Set exercise => Copy the entries word for word, starting at their first line and ending with the line that contains "I will pos(282,175).".

Records from a pointing dataset =>
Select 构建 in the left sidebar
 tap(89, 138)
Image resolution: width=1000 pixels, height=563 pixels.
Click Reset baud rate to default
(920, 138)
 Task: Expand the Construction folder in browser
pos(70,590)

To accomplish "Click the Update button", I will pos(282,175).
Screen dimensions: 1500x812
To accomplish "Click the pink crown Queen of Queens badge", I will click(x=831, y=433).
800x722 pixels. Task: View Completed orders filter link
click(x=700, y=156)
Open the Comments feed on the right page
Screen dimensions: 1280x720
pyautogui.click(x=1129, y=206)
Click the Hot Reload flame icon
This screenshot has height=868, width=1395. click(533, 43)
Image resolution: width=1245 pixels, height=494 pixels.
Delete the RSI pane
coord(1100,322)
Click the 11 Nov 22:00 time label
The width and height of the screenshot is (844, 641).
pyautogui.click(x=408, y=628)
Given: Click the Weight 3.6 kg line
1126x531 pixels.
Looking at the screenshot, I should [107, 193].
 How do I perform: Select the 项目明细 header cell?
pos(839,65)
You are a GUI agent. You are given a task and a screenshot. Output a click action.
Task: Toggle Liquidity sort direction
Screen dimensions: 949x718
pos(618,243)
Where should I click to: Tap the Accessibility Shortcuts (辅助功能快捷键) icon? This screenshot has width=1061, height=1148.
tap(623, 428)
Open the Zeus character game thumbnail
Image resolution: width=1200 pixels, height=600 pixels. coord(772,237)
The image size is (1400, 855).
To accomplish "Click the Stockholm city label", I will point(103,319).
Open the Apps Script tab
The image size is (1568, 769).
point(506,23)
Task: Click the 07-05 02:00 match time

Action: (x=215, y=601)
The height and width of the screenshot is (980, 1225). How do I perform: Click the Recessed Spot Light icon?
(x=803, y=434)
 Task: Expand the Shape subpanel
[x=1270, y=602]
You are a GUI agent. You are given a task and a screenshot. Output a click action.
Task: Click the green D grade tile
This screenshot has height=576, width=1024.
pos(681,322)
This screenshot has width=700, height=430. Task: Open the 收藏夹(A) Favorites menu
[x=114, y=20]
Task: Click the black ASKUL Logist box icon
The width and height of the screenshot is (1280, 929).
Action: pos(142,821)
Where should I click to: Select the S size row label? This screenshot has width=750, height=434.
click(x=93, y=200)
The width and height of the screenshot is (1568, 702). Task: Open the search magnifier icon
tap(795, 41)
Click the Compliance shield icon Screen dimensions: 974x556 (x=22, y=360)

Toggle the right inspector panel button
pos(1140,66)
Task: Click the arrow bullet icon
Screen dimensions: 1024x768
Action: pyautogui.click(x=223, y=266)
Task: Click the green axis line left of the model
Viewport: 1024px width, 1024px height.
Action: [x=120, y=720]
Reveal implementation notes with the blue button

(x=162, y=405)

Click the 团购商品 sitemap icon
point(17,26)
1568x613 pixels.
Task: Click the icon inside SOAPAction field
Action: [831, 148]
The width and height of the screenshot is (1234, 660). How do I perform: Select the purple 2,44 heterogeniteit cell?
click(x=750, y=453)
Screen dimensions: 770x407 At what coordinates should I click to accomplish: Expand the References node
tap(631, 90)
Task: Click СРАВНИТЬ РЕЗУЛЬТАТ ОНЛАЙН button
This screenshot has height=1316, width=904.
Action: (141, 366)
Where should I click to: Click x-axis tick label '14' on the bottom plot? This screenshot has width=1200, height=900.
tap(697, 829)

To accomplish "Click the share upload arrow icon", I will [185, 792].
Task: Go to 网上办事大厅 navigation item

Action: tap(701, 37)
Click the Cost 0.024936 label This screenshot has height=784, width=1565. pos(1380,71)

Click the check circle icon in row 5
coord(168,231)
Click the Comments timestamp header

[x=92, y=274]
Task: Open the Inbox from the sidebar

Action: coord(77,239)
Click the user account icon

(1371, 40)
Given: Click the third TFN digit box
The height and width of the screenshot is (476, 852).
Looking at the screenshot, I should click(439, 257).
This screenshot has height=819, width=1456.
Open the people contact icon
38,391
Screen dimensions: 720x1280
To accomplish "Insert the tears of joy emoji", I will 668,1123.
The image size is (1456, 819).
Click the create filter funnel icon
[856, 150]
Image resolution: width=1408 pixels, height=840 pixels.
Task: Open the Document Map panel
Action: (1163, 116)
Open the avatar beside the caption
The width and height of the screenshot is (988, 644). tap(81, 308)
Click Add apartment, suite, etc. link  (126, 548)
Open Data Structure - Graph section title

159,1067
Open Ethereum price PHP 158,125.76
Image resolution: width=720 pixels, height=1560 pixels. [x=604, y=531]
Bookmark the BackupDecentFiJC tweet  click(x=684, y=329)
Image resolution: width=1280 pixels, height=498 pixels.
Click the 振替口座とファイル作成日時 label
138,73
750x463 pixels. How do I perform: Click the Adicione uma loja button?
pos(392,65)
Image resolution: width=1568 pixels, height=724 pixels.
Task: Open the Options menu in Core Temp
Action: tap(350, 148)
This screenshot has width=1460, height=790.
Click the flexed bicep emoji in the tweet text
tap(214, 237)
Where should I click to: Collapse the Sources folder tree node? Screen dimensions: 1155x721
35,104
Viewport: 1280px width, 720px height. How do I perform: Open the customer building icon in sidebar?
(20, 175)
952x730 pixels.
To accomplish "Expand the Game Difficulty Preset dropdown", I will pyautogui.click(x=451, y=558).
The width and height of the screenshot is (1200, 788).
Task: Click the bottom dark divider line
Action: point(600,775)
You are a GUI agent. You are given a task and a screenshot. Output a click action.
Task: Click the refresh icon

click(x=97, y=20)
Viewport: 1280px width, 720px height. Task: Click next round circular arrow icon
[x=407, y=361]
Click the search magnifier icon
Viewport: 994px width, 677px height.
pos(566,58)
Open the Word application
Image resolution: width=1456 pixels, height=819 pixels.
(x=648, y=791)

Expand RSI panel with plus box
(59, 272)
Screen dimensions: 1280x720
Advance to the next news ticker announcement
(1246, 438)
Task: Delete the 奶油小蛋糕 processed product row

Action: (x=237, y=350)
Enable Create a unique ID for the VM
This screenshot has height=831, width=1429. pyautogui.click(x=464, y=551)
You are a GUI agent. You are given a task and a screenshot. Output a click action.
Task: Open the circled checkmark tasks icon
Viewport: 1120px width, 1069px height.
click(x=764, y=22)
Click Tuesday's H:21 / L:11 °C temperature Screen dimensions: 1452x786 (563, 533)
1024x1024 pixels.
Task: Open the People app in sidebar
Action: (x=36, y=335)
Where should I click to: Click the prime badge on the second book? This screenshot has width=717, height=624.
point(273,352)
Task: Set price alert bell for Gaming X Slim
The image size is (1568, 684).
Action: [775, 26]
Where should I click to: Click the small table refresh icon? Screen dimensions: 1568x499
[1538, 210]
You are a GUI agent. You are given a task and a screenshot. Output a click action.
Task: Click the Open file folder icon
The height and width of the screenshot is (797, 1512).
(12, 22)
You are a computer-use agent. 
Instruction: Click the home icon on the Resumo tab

Reply to the task =>
Select 构建 in the left sidebar
 tap(89, 138)
Image resolution: width=1000 pixels, height=563 pixels.
Click Reset baud rate to default
(920, 138)
 Task: Expand the Construction folder in browser
pos(70,590)

To accomplish "Click the Update button", I will pos(282,175).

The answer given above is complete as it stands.